What you should do:
Report all lines below with the word "will".

----

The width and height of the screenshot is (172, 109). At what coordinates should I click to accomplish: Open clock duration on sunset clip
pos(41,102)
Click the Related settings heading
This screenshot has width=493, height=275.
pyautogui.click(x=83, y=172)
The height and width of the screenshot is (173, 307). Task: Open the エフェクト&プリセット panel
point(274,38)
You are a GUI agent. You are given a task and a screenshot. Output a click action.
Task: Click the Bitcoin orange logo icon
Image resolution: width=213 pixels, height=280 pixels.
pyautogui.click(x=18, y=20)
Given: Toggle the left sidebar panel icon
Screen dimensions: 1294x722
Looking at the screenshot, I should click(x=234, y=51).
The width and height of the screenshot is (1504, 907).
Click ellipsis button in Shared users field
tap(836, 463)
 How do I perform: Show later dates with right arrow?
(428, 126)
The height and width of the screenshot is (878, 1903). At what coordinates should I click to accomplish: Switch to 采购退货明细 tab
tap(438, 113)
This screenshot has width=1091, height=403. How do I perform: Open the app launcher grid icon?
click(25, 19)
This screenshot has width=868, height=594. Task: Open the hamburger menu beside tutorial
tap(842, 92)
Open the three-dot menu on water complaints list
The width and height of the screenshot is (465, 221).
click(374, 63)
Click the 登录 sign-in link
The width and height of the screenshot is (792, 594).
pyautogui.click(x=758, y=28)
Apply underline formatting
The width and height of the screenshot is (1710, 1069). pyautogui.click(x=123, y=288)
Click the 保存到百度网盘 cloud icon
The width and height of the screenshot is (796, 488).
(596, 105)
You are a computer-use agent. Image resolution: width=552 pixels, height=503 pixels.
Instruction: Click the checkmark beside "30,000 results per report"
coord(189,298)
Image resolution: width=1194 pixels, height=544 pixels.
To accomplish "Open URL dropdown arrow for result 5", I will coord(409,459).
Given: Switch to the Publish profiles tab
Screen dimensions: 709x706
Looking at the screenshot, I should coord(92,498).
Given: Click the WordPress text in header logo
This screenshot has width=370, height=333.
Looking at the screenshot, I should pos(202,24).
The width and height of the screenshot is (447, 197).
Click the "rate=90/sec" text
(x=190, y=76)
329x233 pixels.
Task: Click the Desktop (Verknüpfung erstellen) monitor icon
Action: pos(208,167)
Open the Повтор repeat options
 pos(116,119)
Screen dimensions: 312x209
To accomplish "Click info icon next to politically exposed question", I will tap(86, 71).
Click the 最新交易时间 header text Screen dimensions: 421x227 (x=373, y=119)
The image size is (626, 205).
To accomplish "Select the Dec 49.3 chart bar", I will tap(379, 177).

----

Exercise result:
To accomplish "Open URL dropdown arrow for result 5", I will coord(409,459).
To accomplish "Click info icon next to politically exposed question", I will tap(86, 71).
To accomplish "Select the Dec 49.3 chart bar", I will tap(379, 177).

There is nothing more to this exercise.